Exercise task: Please write out the lines from the one containing "The width and" through the one containing "Action: (x=84, y=348)", both included, replacing "screenshot" with "image" and keeping everything else the same. Omit the pictures.

Entries supplied:
◇ ◇ ◇ ◇ ◇ ◇ ◇

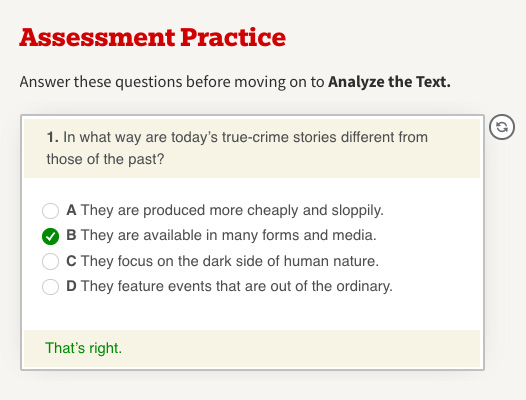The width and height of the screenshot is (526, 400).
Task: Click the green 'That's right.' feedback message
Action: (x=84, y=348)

◇ ◇ ◇ ◇ ◇ ◇ ◇

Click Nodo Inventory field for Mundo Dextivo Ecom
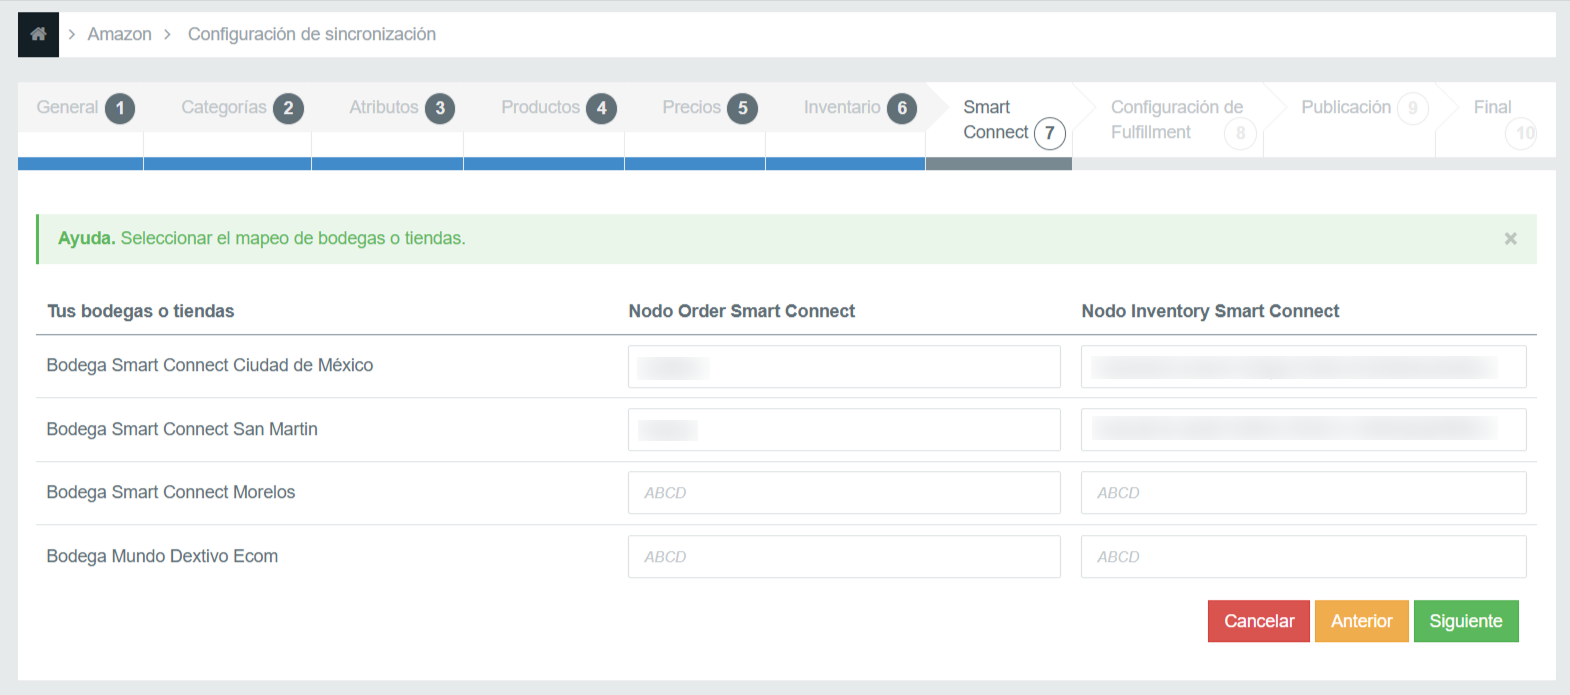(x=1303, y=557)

◇ ◇ ◇ ◇ ◇ ◇ ◇

Solution to this problem:
The width and height of the image is (526, 400).
Task: Click the green 'That's right.' feedback message
Action: (x=84, y=348)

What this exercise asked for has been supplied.